Exercise input:
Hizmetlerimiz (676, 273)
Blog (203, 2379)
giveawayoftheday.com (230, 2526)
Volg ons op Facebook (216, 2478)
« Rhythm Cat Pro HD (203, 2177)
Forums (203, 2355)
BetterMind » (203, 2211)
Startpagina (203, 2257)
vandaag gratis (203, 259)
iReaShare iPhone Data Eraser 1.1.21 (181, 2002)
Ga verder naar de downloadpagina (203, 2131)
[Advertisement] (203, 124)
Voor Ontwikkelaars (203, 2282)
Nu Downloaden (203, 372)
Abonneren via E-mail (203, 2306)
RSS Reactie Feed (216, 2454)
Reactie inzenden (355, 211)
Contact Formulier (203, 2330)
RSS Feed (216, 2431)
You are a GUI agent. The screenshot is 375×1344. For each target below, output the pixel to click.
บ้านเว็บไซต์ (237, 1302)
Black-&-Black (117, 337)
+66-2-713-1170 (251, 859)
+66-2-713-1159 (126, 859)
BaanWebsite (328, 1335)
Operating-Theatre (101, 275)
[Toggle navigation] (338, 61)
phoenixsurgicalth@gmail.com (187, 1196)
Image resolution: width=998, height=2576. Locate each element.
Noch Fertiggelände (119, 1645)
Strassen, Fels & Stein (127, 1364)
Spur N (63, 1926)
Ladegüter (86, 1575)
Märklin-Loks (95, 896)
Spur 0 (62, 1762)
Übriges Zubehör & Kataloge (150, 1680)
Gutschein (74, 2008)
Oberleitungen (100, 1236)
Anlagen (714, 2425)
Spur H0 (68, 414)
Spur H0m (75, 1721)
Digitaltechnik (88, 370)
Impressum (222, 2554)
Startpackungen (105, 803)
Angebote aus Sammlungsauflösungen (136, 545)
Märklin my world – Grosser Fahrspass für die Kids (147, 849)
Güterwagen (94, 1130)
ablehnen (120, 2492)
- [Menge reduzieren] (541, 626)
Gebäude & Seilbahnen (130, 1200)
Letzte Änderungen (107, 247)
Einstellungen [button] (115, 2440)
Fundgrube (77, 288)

What you will do:
Render each line of the material above as one item in a numbered list, skipping any blank lines.

Result of the task:
1. Hizmetlerimiz (676, 273)
2. Blog (203, 2379)
3. giveawayoftheday.com (230, 2526)
4. Volg ons op Facebook (216, 2478)
5. « Rhythm Cat Pro HD (203, 2177)
6. Forums (203, 2355)
7. BetterMind » (203, 2211)
8. Startpagina (203, 2257)
9. vandaag gratis (203, 259)
10. iReaShare iPhone Data Eraser 1.1.21 (181, 2002)
11. Ga verder naar de downloadpagina (203, 2131)
12. [Advertisement] (203, 124)
13. Voor Ontwikkelaars (203, 2282)
14. Nu Downloaden (203, 372)
15. Abonneren via E-mail (203, 2306)
16. RSS Reactie Feed (216, 2454)
17. Reactie inzenden (355, 211)
18. Contact Formulier (203, 2330)
19. RSS Feed (216, 2431)
20. You are a GUI agent. The screenshot is 375×1344. For each target below, output the pixel to click.
21. บ้านเว็บไซต์ (237, 1302)
22. Black-&-Black (117, 337)
23. +66-2-713-1170 (251, 859)
24. +66-2-713-1159 (126, 859)
25. BaanWebsite (328, 1335)
26. Operating-Theatre (101, 275)
27. [Toggle navigation] (338, 61)
28. phoenixsurgicalth@gmail.com (187, 1196)
29. Image resolution: width=998, height=2576. Locate each element.
30. Noch Fertiggelände (119, 1645)
31. Strassen, Fels & Stein (127, 1364)
32. Spur N (63, 1926)
33. Ladegüter (86, 1575)
34. Märklin-Loks (95, 896)
35. Spur 0 (62, 1762)
36. Übriges Zubehör & Kataloge (150, 1680)
37. Gutschein (74, 2008)
38. Oberleitungen (100, 1236)
39. Anlagen (714, 2425)
40. Spur H0 (68, 414)
41. Spur H0m (75, 1721)
42. Digitaltechnik (88, 370)
43. Impressum (222, 2554)
44. Startpackungen (105, 803)
45. Angebote aus Sammlungsauflösungen (136, 545)
46. Märklin my world – Grosser Fahrspass für die Kids (147, 849)
47. Güterwagen (94, 1130)
48. ablehnen (120, 2492)
49. - [Menge reduzieren] (541, 626)
50. Gebäude & Seilbahnen (130, 1200)
51. Letzte Änderungen (107, 247)
52. Einstellungen [button] (115, 2440)
53. Fundgrube (77, 288)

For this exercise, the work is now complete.